* **Dataset excerpts**
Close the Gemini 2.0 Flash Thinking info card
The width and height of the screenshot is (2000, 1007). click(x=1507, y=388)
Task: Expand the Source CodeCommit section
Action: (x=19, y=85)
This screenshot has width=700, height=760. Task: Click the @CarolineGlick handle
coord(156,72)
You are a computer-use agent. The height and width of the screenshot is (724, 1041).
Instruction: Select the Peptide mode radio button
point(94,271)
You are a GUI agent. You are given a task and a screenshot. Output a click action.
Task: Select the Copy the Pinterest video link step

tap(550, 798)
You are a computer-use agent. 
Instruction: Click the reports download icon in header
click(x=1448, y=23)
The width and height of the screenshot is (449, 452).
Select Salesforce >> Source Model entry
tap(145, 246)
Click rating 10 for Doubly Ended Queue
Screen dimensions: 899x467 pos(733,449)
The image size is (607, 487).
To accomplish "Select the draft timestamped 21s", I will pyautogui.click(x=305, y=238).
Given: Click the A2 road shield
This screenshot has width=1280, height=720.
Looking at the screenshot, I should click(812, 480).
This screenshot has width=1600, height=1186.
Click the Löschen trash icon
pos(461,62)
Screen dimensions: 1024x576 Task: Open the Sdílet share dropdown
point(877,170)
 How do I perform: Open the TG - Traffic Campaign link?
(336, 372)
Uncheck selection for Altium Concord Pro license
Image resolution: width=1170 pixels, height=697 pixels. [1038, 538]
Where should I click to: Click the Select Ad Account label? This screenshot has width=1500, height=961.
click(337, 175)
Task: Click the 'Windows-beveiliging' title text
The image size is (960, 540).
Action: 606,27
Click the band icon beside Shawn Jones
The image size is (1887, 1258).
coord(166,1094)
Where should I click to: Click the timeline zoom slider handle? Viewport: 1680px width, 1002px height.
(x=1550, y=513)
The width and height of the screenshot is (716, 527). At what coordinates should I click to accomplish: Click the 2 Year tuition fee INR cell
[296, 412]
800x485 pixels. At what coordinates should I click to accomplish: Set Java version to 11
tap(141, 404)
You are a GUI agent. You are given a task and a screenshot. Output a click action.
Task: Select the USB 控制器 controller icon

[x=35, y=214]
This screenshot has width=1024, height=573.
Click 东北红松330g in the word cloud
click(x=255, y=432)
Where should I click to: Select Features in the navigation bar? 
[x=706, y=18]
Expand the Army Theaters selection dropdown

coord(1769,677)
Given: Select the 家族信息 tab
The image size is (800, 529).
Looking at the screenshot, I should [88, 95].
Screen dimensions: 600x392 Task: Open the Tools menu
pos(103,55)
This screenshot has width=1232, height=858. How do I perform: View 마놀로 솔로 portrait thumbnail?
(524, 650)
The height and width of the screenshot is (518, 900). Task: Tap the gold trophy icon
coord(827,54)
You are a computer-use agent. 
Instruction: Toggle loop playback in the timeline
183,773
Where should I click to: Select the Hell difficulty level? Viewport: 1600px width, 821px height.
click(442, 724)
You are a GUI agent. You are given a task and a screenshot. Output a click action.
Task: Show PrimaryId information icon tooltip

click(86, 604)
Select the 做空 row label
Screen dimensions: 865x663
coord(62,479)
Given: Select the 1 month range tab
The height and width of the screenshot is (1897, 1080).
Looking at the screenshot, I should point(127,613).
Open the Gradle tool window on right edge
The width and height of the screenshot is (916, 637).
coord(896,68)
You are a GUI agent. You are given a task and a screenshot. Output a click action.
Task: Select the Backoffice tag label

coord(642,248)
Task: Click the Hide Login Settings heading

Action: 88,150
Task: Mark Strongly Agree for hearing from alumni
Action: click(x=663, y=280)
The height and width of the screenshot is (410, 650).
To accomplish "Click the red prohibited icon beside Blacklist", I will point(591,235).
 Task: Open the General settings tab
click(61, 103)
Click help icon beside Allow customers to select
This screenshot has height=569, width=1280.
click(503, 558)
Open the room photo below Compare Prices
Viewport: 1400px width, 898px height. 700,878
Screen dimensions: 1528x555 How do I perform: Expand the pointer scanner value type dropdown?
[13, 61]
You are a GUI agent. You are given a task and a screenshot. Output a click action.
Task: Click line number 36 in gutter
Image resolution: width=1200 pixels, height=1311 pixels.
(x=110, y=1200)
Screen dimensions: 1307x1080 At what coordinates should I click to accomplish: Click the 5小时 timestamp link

* **Task requirements**
Search the records for the word "will" and return every line that holds it.

* **Answer space**
To accomplish "Select the draft timestamped 21s", I will pyautogui.click(x=305, y=238).
To accomplish "Click the red prohibited icon beside Blacklist", I will point(591,235).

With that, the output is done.